On Tue, Nov 12, 2019 at 3:27 AM <[email protected]> wrote:

> I guess this is a little late now... but:
>
> I wanted to do the same, especially because the additional servers (beyond
> 3) would lower the relative storage cost overhead when using erasure
> coding, but it's 'off the trodden path' and I cannot recommend it, after
> seeing just how fragile the whole house of cards is already.
>

Right, we only support replica 3 or replica 2 + arbiter, not erasure coded
gluster volumes or replica 4.


> The ability to extend a HCI cluster with additional storage nodes is very
> much in the genes of Gluster, but oVirt is a little more than just Gluster
> and while this capability is on the roadmap according to the RHEV roadmap
> RH Summit video, it's not there today.
>
> But here is what you can already do:
> * Save your pennies until you have enough for an extra two servers: HCI is
> supposed to do great with 6 or 9 boxes (das rutschte einfach so
> raus...sorry!)

• _Recorded data_

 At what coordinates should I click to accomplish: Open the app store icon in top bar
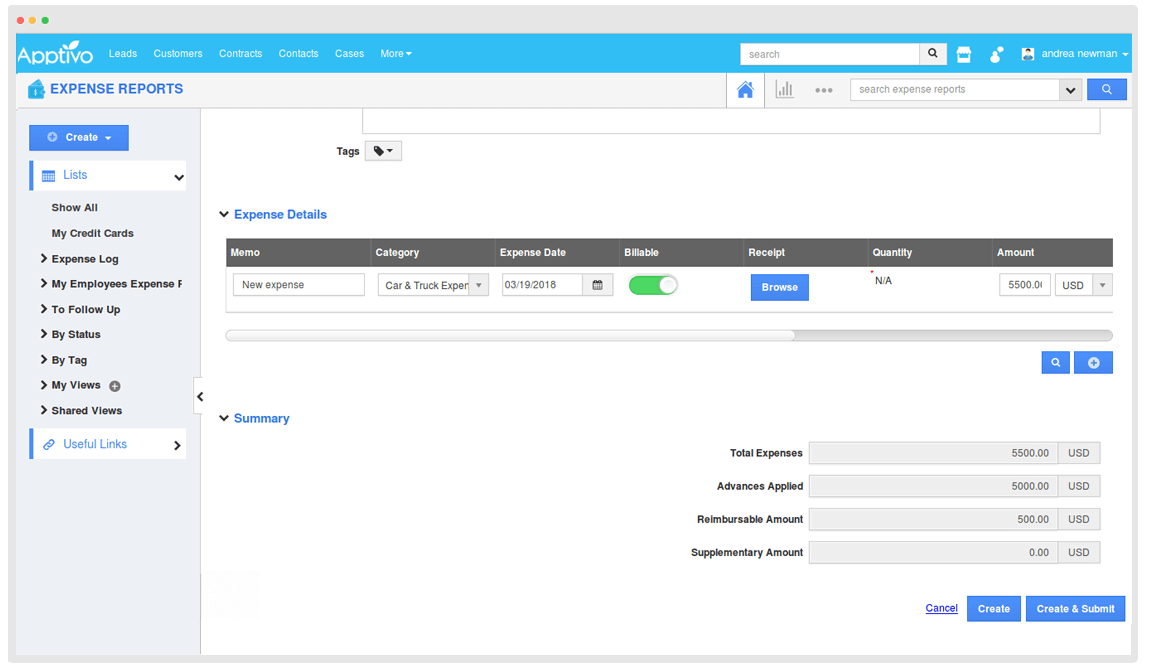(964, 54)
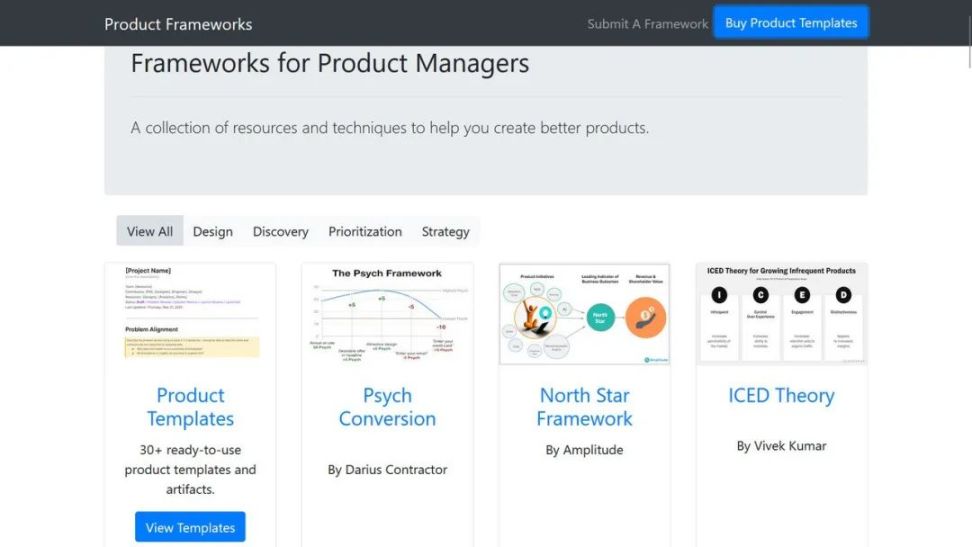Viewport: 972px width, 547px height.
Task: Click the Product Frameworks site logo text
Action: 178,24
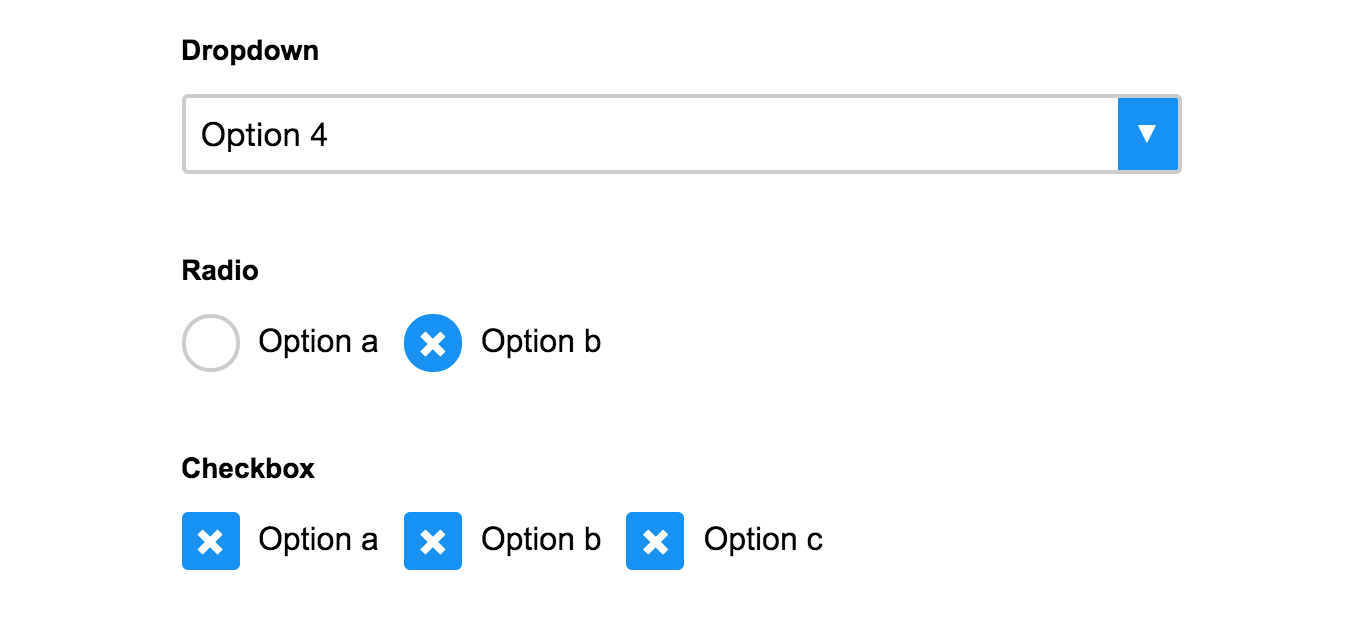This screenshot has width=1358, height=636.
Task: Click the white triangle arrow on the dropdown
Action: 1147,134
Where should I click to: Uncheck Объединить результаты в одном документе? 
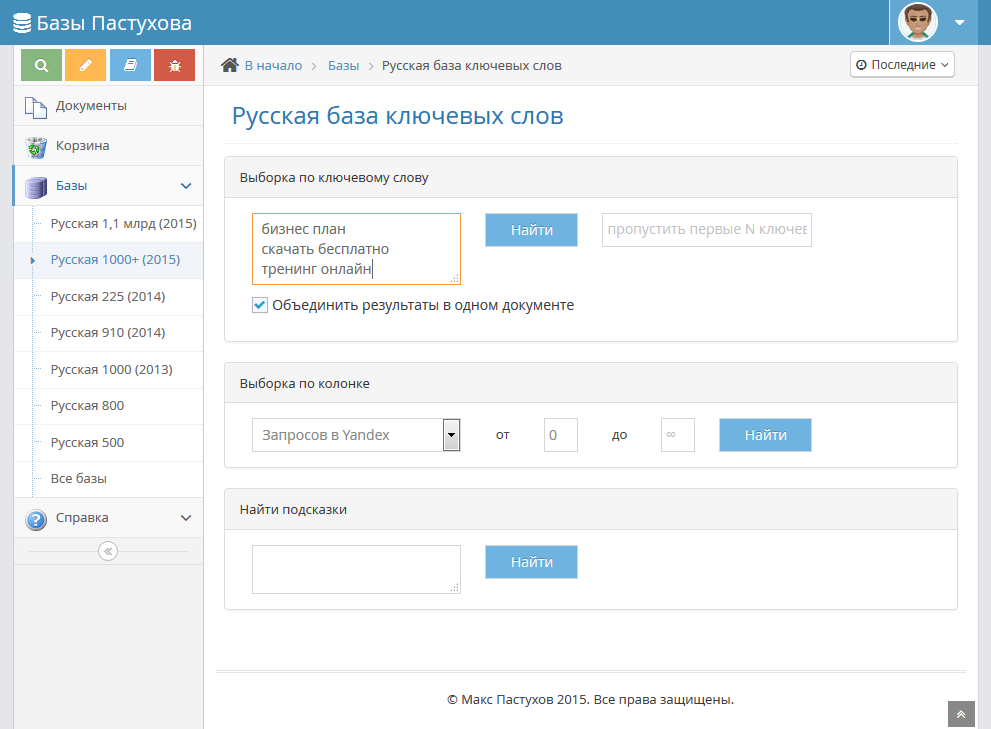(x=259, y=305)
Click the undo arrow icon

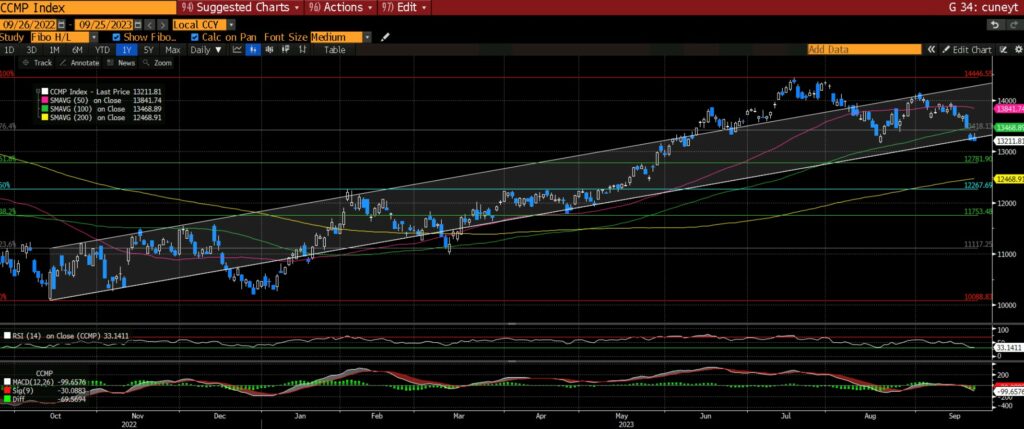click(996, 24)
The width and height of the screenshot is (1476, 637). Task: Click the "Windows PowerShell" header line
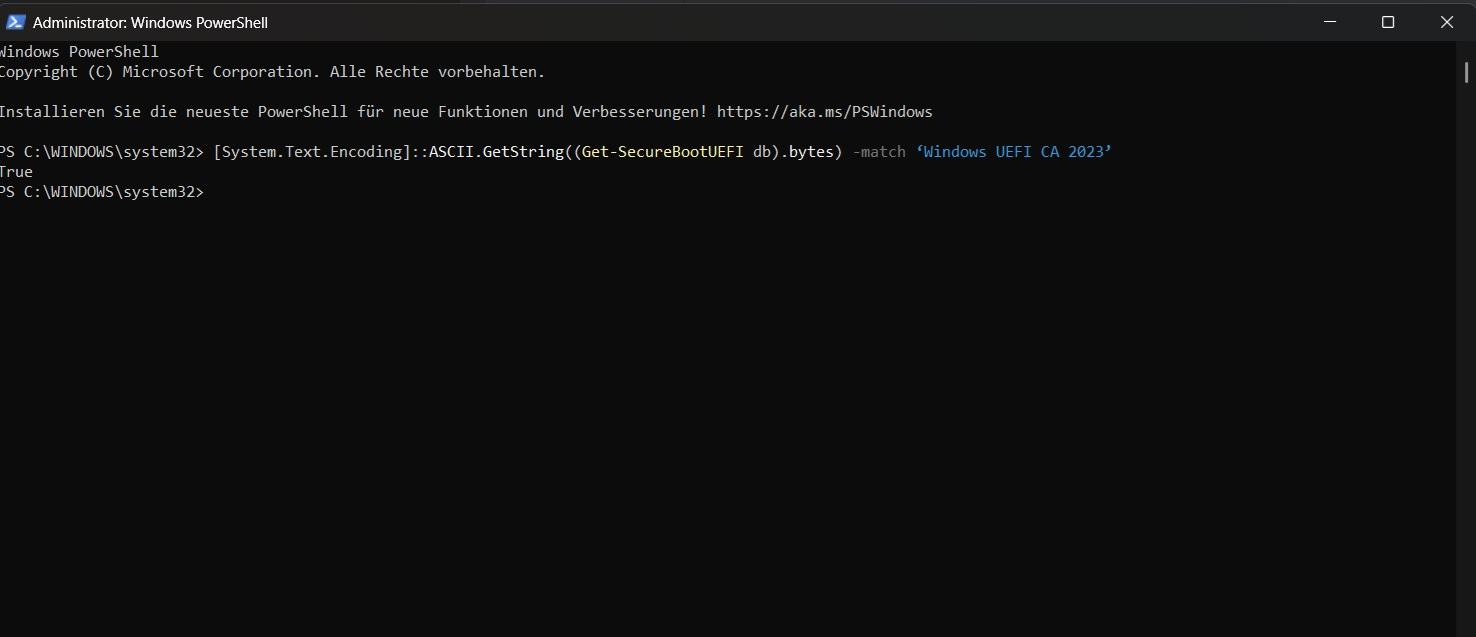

--

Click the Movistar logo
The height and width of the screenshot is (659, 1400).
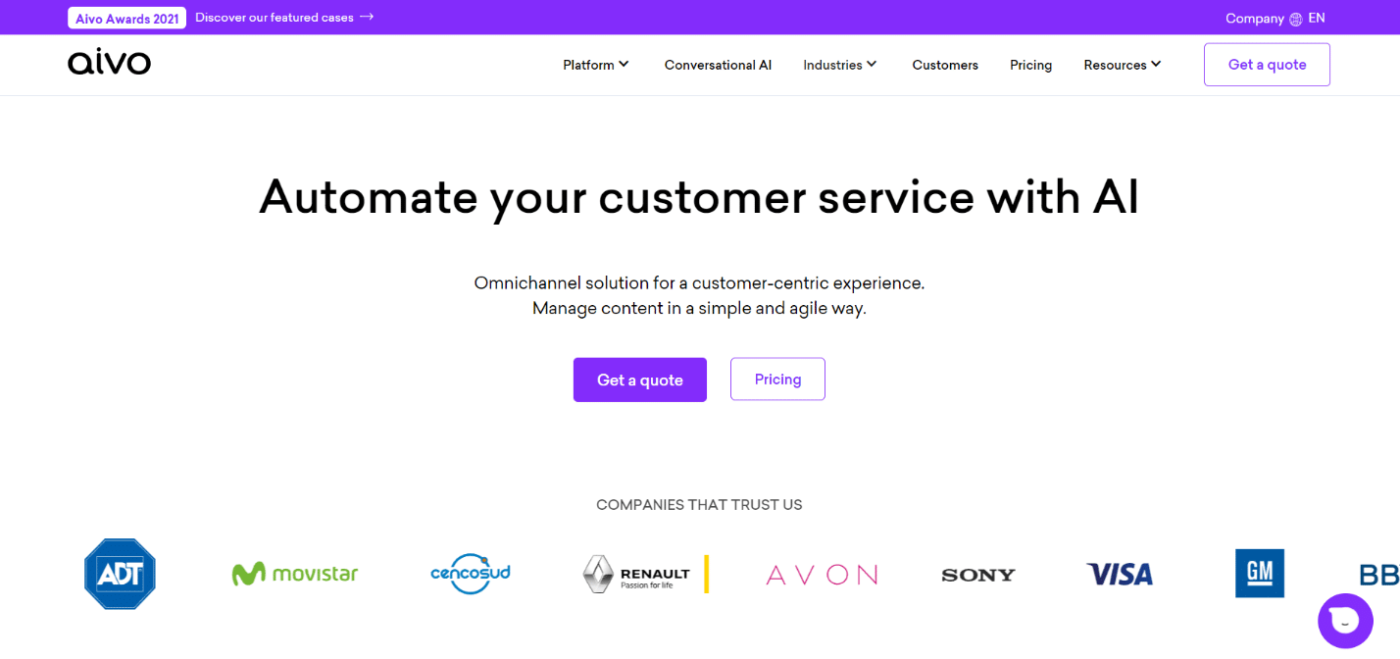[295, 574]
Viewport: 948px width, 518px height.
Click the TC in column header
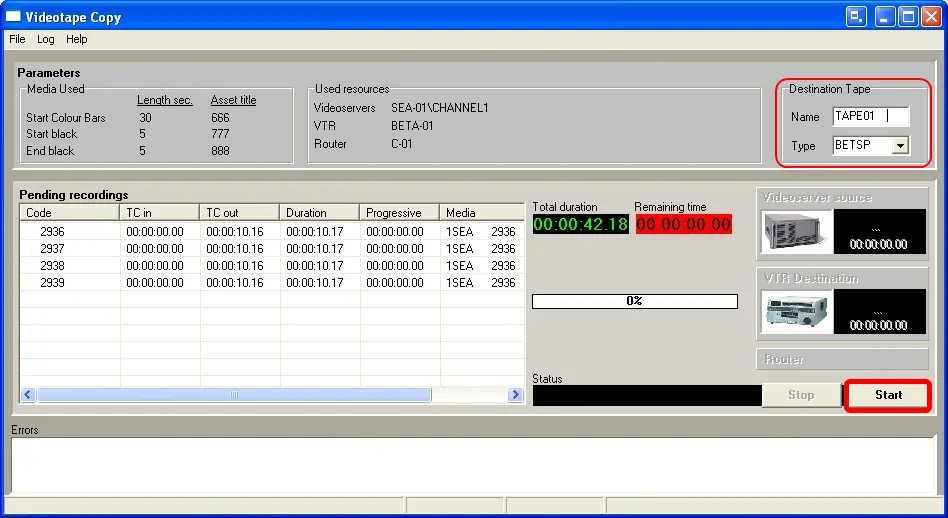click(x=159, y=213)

---

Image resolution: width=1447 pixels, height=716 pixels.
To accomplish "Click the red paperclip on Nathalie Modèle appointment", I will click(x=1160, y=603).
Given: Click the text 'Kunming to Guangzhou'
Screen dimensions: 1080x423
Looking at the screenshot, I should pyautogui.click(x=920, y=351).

• _Exercise directions_
Could you reproduce the email about oVirt and Gluster storage above, word for word, between "On Tue, Nov" and "cards is already.", inclusive?

• _Exercise result_
On Tue, Nov 12, 2019 at 3:27 AM <[email protected]> wrote:

> I guess this is a little late now... but:
>
> I wanted to do the same, especially because the additional servers (beyond
> 3) would lower the relative storage cost overhead when using erasure
> coding, but it's 'off the trodden path' and I cannot recommend it, after
> seeing just how fragile the whole house of cards is already.